BEGIN Material supplied

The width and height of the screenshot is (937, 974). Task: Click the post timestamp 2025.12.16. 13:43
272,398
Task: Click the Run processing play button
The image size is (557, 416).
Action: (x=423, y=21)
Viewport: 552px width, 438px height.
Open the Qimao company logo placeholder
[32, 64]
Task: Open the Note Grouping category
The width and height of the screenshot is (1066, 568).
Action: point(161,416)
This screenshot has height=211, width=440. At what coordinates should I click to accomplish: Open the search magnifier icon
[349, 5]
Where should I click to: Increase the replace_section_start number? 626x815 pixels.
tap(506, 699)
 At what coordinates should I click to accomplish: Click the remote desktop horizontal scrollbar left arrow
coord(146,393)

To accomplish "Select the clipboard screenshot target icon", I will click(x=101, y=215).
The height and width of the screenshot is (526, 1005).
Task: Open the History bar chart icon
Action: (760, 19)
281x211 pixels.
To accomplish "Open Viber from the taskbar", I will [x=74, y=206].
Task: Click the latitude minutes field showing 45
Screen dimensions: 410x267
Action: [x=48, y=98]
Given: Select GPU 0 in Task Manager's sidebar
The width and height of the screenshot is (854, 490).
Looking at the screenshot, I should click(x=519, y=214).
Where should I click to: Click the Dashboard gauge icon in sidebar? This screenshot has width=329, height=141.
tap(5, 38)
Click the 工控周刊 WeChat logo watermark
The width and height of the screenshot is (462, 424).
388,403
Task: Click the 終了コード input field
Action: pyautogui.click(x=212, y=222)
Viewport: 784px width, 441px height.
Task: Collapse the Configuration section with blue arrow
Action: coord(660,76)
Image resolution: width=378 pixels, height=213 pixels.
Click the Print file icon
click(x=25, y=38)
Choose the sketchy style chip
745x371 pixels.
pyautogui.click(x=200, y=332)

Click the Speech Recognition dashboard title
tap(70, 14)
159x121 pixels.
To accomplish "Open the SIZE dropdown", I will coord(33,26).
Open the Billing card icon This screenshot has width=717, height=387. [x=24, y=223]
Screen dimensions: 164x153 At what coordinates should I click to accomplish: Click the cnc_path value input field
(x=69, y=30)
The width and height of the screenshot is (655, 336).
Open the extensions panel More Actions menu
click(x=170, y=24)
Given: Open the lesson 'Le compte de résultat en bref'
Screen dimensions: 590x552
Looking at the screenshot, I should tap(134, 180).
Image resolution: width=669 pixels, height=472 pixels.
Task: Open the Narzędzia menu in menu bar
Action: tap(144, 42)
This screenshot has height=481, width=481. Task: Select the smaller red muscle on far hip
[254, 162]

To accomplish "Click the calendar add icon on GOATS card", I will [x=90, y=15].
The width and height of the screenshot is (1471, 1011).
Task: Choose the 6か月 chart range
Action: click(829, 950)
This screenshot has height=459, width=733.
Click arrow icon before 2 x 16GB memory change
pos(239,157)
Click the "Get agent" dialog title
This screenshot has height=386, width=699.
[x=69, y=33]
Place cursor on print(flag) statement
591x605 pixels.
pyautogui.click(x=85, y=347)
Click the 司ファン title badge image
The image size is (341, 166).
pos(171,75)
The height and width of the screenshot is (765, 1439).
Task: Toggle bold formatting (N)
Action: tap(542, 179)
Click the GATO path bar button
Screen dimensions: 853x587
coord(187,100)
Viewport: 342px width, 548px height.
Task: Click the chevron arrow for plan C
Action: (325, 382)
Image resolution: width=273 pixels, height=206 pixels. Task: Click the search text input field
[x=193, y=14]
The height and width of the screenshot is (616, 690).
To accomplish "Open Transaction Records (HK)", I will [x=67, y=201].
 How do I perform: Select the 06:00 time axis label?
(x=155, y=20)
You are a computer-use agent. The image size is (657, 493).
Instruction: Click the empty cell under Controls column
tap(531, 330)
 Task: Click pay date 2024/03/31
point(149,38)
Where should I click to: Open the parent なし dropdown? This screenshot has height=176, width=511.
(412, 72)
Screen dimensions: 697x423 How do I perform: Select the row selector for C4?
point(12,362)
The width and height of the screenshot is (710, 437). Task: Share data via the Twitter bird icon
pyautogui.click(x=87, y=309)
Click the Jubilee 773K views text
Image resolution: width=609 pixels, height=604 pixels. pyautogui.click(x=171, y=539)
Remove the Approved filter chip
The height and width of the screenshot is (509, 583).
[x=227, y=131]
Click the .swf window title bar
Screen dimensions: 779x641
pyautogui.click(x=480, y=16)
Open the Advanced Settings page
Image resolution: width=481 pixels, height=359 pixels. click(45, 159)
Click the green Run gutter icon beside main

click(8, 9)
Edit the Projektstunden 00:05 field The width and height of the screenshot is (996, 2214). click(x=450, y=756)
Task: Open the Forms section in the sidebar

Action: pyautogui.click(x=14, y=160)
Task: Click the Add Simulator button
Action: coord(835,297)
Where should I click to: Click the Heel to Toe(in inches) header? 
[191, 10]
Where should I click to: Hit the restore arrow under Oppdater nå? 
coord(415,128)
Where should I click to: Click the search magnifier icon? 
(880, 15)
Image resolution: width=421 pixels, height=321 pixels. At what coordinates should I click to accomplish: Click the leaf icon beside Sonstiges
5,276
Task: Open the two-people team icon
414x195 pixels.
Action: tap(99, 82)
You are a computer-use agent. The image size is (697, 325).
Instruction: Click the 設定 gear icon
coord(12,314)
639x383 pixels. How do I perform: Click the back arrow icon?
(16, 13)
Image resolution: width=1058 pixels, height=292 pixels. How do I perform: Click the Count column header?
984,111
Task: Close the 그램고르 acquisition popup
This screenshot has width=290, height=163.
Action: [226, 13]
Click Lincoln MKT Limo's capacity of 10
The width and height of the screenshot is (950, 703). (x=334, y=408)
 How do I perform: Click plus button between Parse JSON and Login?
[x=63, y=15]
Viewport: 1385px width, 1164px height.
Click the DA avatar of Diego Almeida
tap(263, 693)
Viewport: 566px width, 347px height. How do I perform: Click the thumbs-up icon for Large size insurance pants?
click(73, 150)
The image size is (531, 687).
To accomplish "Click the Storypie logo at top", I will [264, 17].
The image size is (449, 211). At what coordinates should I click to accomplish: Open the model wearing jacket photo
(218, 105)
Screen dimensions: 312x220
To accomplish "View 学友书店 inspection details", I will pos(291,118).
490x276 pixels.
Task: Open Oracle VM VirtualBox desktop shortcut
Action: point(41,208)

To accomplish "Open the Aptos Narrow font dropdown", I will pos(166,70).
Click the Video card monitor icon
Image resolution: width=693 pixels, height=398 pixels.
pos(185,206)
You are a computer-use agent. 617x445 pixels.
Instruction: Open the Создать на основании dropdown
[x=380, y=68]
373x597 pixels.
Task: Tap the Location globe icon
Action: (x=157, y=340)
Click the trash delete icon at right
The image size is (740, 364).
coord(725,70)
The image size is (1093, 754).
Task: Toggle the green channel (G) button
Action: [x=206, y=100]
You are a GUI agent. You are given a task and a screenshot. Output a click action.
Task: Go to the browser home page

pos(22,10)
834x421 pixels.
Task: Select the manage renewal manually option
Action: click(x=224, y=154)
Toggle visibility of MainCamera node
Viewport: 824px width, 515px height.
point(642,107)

END Material supplied

The problem
Print every record above once more, exactly as written.

Task output
The width and height of the screenshot is (937, 974). Task: Click the post timestamp 2025.12.16. 13:43
272,398
Task: Click the Run processing play button
The image size is (557, 416).
Action: (x=423, y=21)
Viewport: 552px width, 438px height.
Open the Qimao company logo placeholder
[32, 64]
Task: Open the Note Grouping category
The width and height of the screenshot is (1066, 568).
Action: point(161,416)
This screenshot has height=211, width=440. At what coordinates should I click to accomplish: Open the search magnifier icon
[349, 5]
Where should I click to: Increase the replace_section_start number? 626x815 pixels.
tap(506, 699)
 At what coordinates should I click to accomplish: Click the remote desktop horizontal scrollbar left arrow
coord(146,393)

To accomplish "Select the clipboard screenshot target icon", I will click(x=101, y=215).
The height and width of the screenshot is (526, 1005).
Task: Open the History bar chart icon
Action: (760, 19)
281x211 pixels.
To accomplish "Open Viber from the taskbar", I will [x=74, y=206].
Task: Click the latitude minutes field showing 45
Screen dimensions: 410x267
Action: [x=48, y=98]
Given: Select GPU 0 in Task Manager's sidebar
The width and height of the screenshot is (854, 490).
Looking at the screenshot, I should click(x=519, y=214).
Where should I click to: Click the Dashboard gauge icon in sidebar? This screenshot has width=329, height=141.
tap(5, 38)
Click the 工控周刊 WeChat logo watermark
The width and height of the screenshot is (462, 424).
388,403
Task: Click the 終了コード input field
Action: pyautogui.click(x=212, y=222)
Viewport: 784px width, 441px height.
Task: Collapse the Configuration section with blue arrow
Action: coord(660,76)
Image resolution: width=378 pixels, height=213 pixels.
Click the Print file icon
click(x=25, y=38)
Choose the sketchy style chip
745x371 pixels.
pyautogui.click(x=200, y=332)

Click the Speech Recognition dashboard title
tap(70, 14)
159x121 pixels.
To accomplish "Open the SIZE dropdown", I will coord(33,26).
Open the Billing card icon This screenshot has width=717, height=387. [x=24, y=223]
Screen dimensions: 164x153 At what coordinates should I click to accomplish: Click the cnc_path value input field
(x=69, y=30)
The width and height of the screenshot is (655, 336).
Open the extensions panel More Actions menu
click(x=170, y=24)
Given: Open the lesson 'Le compte de résultat en bref'
Screen dimensions: 590x552
Looking at the screenshot, I should tap(134, 180).
Image resolution: width=669 pixels, height=472 pixels.
Task: Open the Narzędzia menu in menu bar
Action: tap(144, 42)
This screenshot has height=481, width=481. Task: Select the smaller red muscle on far hip
[254, 162]

To accomplish "Click the calendar add icon on GOATS card", I will [x=90, y=15].
The width and height of the screenshot is (1471, 1011).
Task: Choose the 6か月 chart range
Action: click(829, 950)
This screenshot has height=459, width=733.
Click arrow icon before 2 x 16GB memory change
pos(239,157)
Click the "Get agent" dialog title
This screenshot has height=386, width=699.
[x=69, y=33]
Place cursor on print(flag) statement
591x605 pixels.
pyautogui.click(x=85, y=347)
Click the 司ファン title badge image
The image size is (341, 166).
pos(171,75)
The height and width of the screenshot is (765, 1439).
Task: Toggle bold formatting (N)
Action: tap(542, 179)
Click the GATO path bar button
Screen dimensions: 853x587
coord(187,100)
Viewport: 342px width, 548px height.
Task: Click the chevron arrow for plan C
Action: (325, 382)
Image resolution: width=273 pixels, height=206 pixels. Task: Click the search text input field
[x=193, y=14]
The height and width of the screenshot is (616, 690).
To accomplish "Open Transaction Records (HK)", I will [x=67, y=201].
 How do I perform: Select the 06:00 time axis label?
(x=155, y=20)
You are a computer-use agent. The image size is (657, 493).
Instruction: Click the empty cell under Controls column
tap(531, 330)
 Task: Click pay date 2024/03/31
point(149,38)
Where should I click to: Open the parent なし dropdown? This screenshot has height=176, width=511.
(412, 72)
Screen dimensions: 697x423 How do I perform: Select the row selector for C4?
point(12,362)
The width and height of the screenshot is (710, 437). Task: Share data via the Twitter bird icon
pyautogui.click(x=87, y=309)
Click the Jubilee 773K views text
Image resolution: width=609 pixels, height=604 pixels. pyautogui.click(x=171, y=539)
Remove the Approved filter chip
The height and width of the screenshot is (509, 583).
[x=227, y=131]
Click the .swf window title bar
Screen dimensions: 779x641
pyautogui.click(x=480, y=16)
Open the Advanced Settings page
Image resolution: width=481 pixels, height=359 pixels. click(45, 159)
Click the green Run gutter icon beside main

click(8, 9)
Edit the Projektstunden 00:05 field The width and height of the screenshot is (996, 2214). click(x=450, y=756)
Task: Open the Forms section in the sidebar

Action: pyautogui.click(x=14, y=160)
Task: Click the Add Simulator button
Action: coord(835,297)
Where should I click to: Click the Heel to Toe(in inches) header? 
[191, 10]
Where should I click to: Hit the restore arrow under Oppdater nå? 
coord(415,128)
Where should I click to: Click the search magnifier icon? 
(880, 15)
Image resolution: width=421 pixels, height=321 pixels. At what coordinates should I click to accomplish: Click the leaf icon beside Sonstiges
5,276
Task: Open the two-people team icon
414x195 pixels.
Action: tap(99, 82)
You are a computer-use agent. The image size is (697, 325).
Instruction: Click the 設定 gear icon
coord(12,314)
639x383 pixels. How do I perform: Click the back arrow icon?
(16, 13)
Image resolution: width=1058 pixels, height=292 pixels. How do I perform: Click the Count column header?
984,111
Task: Close the 그램고르 acquisition popup
This screenshot has width=290, height=163.
Action: [226, 13]
Click Lincoln MKT Limo's capacity of 10
The width and height of the screenshot is (950, 703). (x=334, y=408)
 How do I perform: Click plus button between Parse JSON and Login?
[x=63, y=15]
Viewport: 1385px width, 1164px height.
Click the DA avatar of Diego Almeida
tap(263, 693)
Viewport: 566px width, 347px height. How do I perform: Click the thumbs-up icon for Large size insurance pants?
click(73, 150)
The image size is (531, 687).
To accomplish "Click the Storypie logo at top", I will [264, 17].
The image size is (449, 211). At what coordinates should I click to accomplish: Open the model wearing jacket photo
(218, 105)
Screen dimensions: 312x220
To accomplish "View 学友书店 inspection details", I will pos(291,118).
490x276 pixels.
Task: Open Oracle VM VirtualBox desktop shortcut
Action: point(41,208)

To accomplish "Open the Aptos Narrow font dropdown", I will pos(166,70).
Click the Video card monitor icon
Image resolution: width=693 pixels, height=398 pixels.
pos(185,206)
You are a computer-use agent. 617x445 pixels.
Instruction: Open the Создать на основании dropdown
[x=380, y=68]
373x597 pixels.
Task: Tap the Location globe icon
Action: (x=157, y=340)
Click the trash delete icon at right
The image size is (740, 364).
coord(725,70)
The image size is (1093, 754).
Task: Toggle the green channel (G) button
Action: [x=206, y=100]
You are a GUI agent. You are given a task and a screenshot. Output a click action.
Task: Go to the browser home page

pos(22,10)
834x421 pixels.
Task: Select the manage renewal manually option
Action: click(x=224, y=154)
Toggle visibility of MainCamera node
Viewport: 824px width, 515px height.
point(642,107)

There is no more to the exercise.